[Click-target data]
++++++++
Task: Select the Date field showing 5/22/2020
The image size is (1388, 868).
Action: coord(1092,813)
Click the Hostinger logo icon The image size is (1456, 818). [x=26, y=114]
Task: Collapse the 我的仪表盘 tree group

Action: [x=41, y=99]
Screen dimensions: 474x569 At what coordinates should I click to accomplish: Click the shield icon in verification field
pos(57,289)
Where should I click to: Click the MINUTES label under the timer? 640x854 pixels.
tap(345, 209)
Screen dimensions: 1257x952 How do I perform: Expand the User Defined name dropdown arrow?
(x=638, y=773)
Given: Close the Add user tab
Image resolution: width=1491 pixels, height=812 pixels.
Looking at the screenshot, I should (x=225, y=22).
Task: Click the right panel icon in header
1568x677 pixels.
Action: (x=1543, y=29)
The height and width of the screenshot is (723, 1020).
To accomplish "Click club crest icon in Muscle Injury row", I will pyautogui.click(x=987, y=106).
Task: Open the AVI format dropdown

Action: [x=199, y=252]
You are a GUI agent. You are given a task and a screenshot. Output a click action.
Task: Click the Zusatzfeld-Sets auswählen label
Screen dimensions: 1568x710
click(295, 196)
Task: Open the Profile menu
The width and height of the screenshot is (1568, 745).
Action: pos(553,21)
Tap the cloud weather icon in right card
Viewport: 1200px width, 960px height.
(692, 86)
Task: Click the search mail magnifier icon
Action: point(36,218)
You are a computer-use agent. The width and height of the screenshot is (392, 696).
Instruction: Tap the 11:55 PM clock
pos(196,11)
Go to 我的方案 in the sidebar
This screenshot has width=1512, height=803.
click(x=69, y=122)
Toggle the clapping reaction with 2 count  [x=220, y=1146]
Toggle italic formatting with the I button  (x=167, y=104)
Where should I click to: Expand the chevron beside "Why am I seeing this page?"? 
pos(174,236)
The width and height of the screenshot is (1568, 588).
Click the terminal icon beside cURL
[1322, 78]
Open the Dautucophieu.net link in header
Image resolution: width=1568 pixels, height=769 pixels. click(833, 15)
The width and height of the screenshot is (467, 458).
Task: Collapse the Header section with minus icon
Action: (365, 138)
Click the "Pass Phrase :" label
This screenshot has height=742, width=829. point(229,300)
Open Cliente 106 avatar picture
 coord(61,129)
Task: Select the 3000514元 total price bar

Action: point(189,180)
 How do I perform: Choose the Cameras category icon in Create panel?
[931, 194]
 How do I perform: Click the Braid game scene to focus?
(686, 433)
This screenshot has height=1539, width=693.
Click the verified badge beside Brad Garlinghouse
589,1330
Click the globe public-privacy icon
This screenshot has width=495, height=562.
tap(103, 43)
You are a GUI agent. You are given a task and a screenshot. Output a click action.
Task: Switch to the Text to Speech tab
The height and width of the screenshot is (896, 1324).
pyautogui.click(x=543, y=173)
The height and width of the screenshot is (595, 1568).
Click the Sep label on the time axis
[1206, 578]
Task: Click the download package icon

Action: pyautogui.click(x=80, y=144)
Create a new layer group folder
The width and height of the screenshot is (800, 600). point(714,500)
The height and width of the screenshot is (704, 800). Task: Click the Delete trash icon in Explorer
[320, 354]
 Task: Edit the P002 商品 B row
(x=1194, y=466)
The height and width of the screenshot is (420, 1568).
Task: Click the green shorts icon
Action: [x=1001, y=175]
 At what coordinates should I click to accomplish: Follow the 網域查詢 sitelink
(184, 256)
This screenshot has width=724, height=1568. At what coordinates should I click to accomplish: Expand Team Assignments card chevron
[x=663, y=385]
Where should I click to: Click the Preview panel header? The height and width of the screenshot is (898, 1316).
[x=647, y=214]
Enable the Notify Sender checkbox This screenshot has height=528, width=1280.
++++++++
Problem details | Print all of the data above word for word, leaving nothing out and changing nothing.

Output of the task |
Task: Select the Date field showing 5/22/2020
The image size is (1388, 868).
Action: coord(1092,813)
Click the Hostinger logo icon The image size is (1456, 818). [x=26, y=114]
Task: Collapse the 我的仪表盘 tree group

Action: [x=41, y=99]
Screen dimensions: 474x569 At what coordinates should I click to accomplish: Click the shield icon in verification field
pos(57,289)
Where should I click to: Click the MINUTES label under the timer? 640x854 pixels.
tap(345, 209)
Screen dimensions: 1257x952 How do I perform: Expand the User Defined name dropdown arrow?
(x=638, y=773)
Given: Close the Add user tab
Image resolution: width=1491 pixels, height=812 pixels.
Looking at the screenshot, I should (x=225, y=22).
Task: Click the right panel icon in header
1568x677 pixels.
Action: (x=1543, y=29)
The height and width of the screenshot is (723, 1020).
To accomplish "Click club crest icon in Muscle Injury row", I will pyautogui.click(x=987, y=106).
Task: Open the AVI format dropdown

Action: [x=199, y=252]
You are a GUI agent. You are given a task and a screenshot. Output a click action.
Task: Click the Zusatzfeld-Sets auswählen label
Screen dimensions: 1568x710
click(295, 196)
Task: Open the Profile menu
The width and height of the screenshot is (1568, 745).
Action: pos(553,21)
Tap the cloud weather icon in right card
Viewport: 1200px width, 960px height.
(692, 86)
Task: Click the search mail magnifier icon
Action: point(36,218)
You are a computer-use agent. The width and height of the screenshot is (392, 696).
Instruction: Tap the 11:55 PM clock
pos(196,11)
Go to 我的方案 in the sidebar
This screenshot has width=1512, height=803.
click(x=69, y=122)
Toggle the clapping reaction with 2 count  [x=220, y=1146]
Toggle italic formatting with the I button  (x=167, y=104)
Where should I click to: Expand the chevron beside "Why am I seeing this page?"? 
pos(174,236)
The width and height of the screenshot is (1568, 588).
Click the terminal icon beside cURL
[1322, 78]
Open the Dautucophieu.net link in header
Image resolution: width=1568 pixels, height=769 pixels. click(833, 15)
The width and height of the screenshot is (467, 458).
Task: Collapse the Header section with minus icon
Action: (365, 138)
Click the "Pass Phrase :" label
This screenshot has height=742, width=829. point(229,300)
Open Cliente 106 avatar picture
 coord(61,129)
Task: Select the 3000514元 total price bar

Action: point(189,180)
 How do I perform: Choose the Cameras category icon in Create panel?
[931, 194]
 How do I perform: Click the Braid game scene to focus?
(686, 433)
This screenshot has height=1539, width=693.
Click the verified badge beside Brad Garlinghouse
589,1330
Click the globe public-privacy icon
This screenshot has width=495, height=562.
tap(103, 43)
You are a GUI agent. You are given a task and a screenshot. Output a click action.
Task: Switch to the Text to Speech tab
The height and width of the screenshot is (896, 1324).
pyautogui.click(x=543, y=173)
The height and width of the screenshot is (595, 1568).
Click the Sep label on the time axis
[1206, 578]
Task: Click the download package icon

Action: pyautogui.click(x=80, y=144)
Create a new layer group folder
The width and height of the screenshot is (800, 600). point(714,500)
The height and width of the screenshot is (704, 800). Task: Click the Delete trash icon in Explorer
[320, 354]
 Task: Edit the P002 商品 B row
(x=1194, y=466)
The height and width of the screenshot is (420, 1568).
Task: Click the green shorts icon
Action: [x=1001, y=175]
 At what coordinates should I click to accomplish: Follow the 網域查詢 sitelink
(184, 256)
This screenshot has width=724, height=1568. At what coordinates should I click to accomplish: Expand Team Assignments card chevron
[x=663, y=385]
Where should I click to: Click the Preview panel header? The height and width of the screenshot is (898, 1316).
[x=647, y=214]
Enable the Notify Sender checkbox This screenshot has height=528, width=1280.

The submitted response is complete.